Je me suis mariée jeune, une bonne chose de faite. Comme cela ce ne serait pas moi qui resterait vieille fille. A chaque génération, dans la famille de ma mère, il y avait une femme qui restait célibataire. Nous étions élevées dans l’idée de trouver un bon mari et d’avoir des enfants. Mon père disait avec satisfaction qu’il n’avait pas failli à sa mission, que ses fils avaient un bon boulot et que ses filles étaient mariées. Aussi quand je me suis enfuie de chez mon mari _ j’avais l’impression qu’il ne me restait de vivant que mes pieds, les pieds c’est fait pour partir_ j’ai été mise au banc de la famille. Pour tous, c’était inconcevable que j’abandonne mes enfants. Je ne les ai pas abandonnés : ils ont choisi de rester à Arcachon, dans leur maison, avec leurs copains.

Quand j’ai quitté la maison avec mon fils aîné, en arrivant à Bordeaux, je lui ai dit : on arrive dans la vraie vie. C’était en 2000, l’année où tout a sauté. Le train de Brest passait dans le silence au milieu des forêts dévastées… Arrivés à Brest, j’ai retrouvé un ami qui nous a hébergés. Nous sommes allés ensuite chez mes parents près de Brest où m’est arrivée une chose très curieuse : j’étais dans le jardin, je regardais l’herbe, quand tout à coup toute ma vie d’Arcachon est passée au passé, c’était fini. A l’idée de rentrer, je n’avais plus de pieds. Une réaction de rejet intense. Il a fallu faire avec et affronter toute la famille.

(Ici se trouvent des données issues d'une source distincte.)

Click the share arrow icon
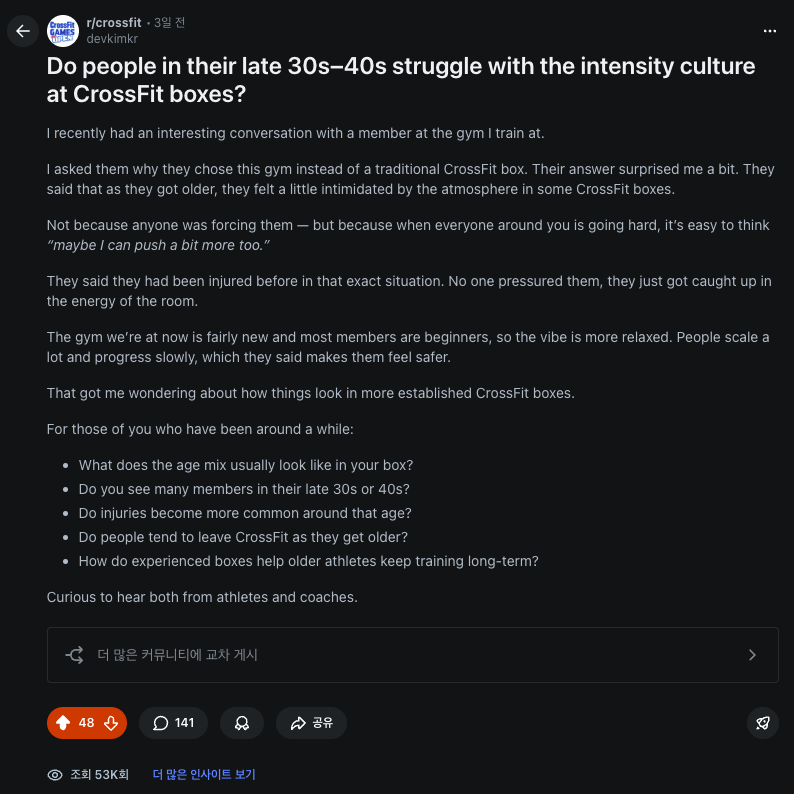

Divorcer, c’est très dur. Ce n’est pas une chose à faire à la légère. Etre mariée, c’est un statut, une place dans la société. Au delà de l’aspect matériel, qui est important, il y a le regard de la société. Etre mariée, pour moi, c’était la sécurité. Il travaillait et moi je créais. J’ai monté une société, j’ai gagné de l’argent mais je n’étais pas responsable des rentrées quotidiennes. Lui si. Il travaillait à son compte, les revenus n’étaient pas réguliers mais cela allait : nous avions une maison, deux voitures et un bateau. La belle vie, mais qui justement ne me satisfaisait pas : une enfant gâtée. Je savais depuis toujours qu’il fallait que je le quitte pour vraiment vivre.

Et je vis. C’est dur, je m’assume. Je n’ai presque pas travaillé _ j’ai une phobie du travail, l’idée de revenir tous les jours au même endroit faire la même chose m’est insupportable _ et je ne trouve que des boulots temporaires qui me vont bien. Je suis instable et c’est ma stabilité.

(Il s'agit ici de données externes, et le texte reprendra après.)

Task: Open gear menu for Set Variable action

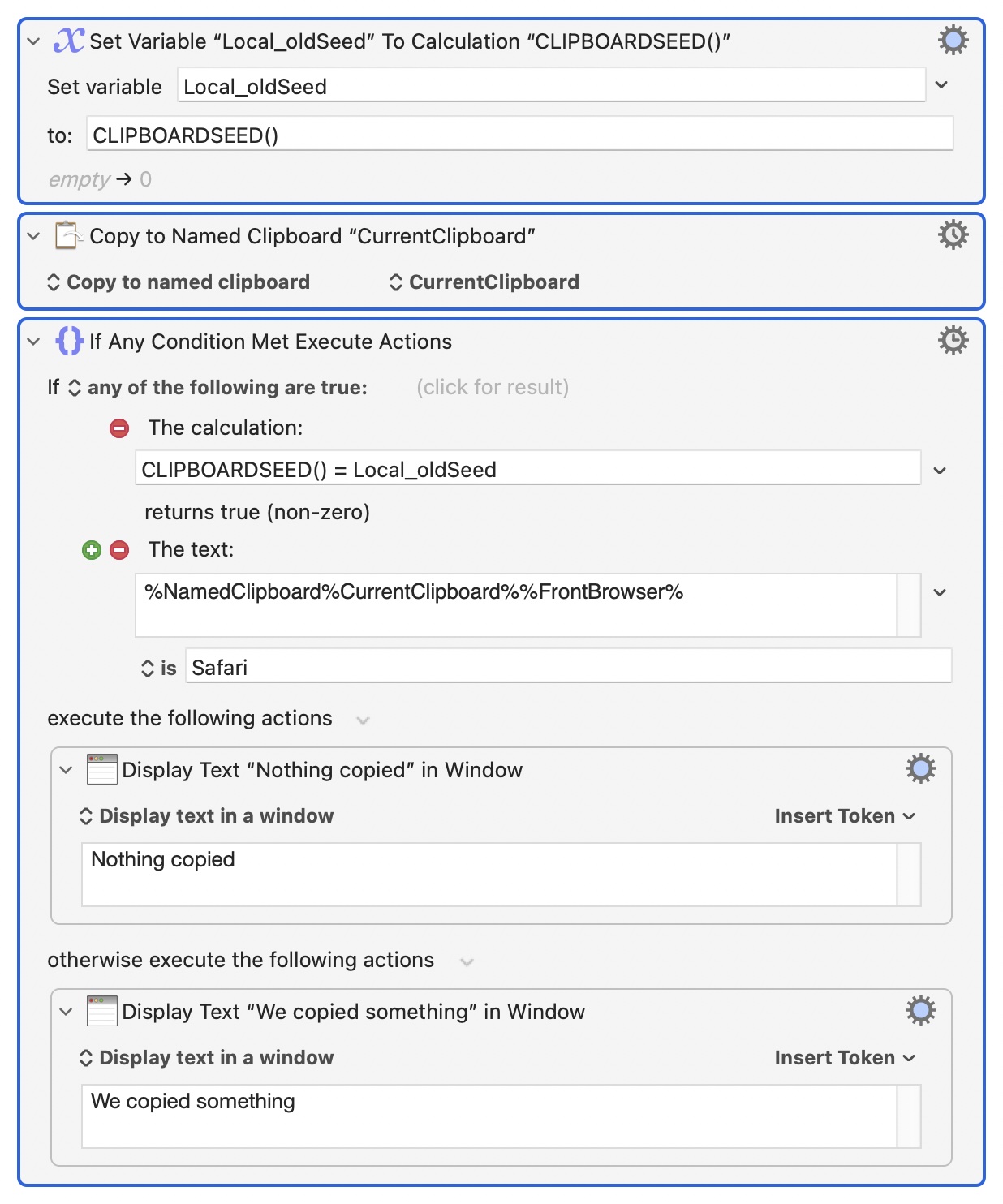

Donc me voici seule, sans le sou. J’ai dû me résoudre à aller demander le RMI, l’ancien RSA, à une assistance sociale. Je me suis rarement sentie aussi humiliée. Ces gens là ont une façon de te traiter en cas social qui est étonnante. Et me voici seule à Brest, dans un studio. Seule comme je ne l’avais jamais été. Mise au banc de la société et de la Famille.

Je me souviens, j’étais au port, à Brest, et je regardais la mer. Je pensais : mes enfants font leur rentrée en classe, mais qui va recouvrir leurs livres ? J’adorais ces moments où nous posions les nouveaux livres sur la table, le plaisir de la rentrée, du nouveau, l’arrivée de l’automne. Et, comme dans la chanson , j’avais envie de me foutre à l’eau.

J’ai découvert la vraie vie, le manque de sécurité. J’avais tout perdu, mes enfants, mes amis auxquels je tenais tant, ma vie.

Je pense que c’est à la base de mes délires, où tout prend sens, où tout tourne autour de toi, où il n’y a pas de hasard. La folie comme un moyen de supporter l’insupportable.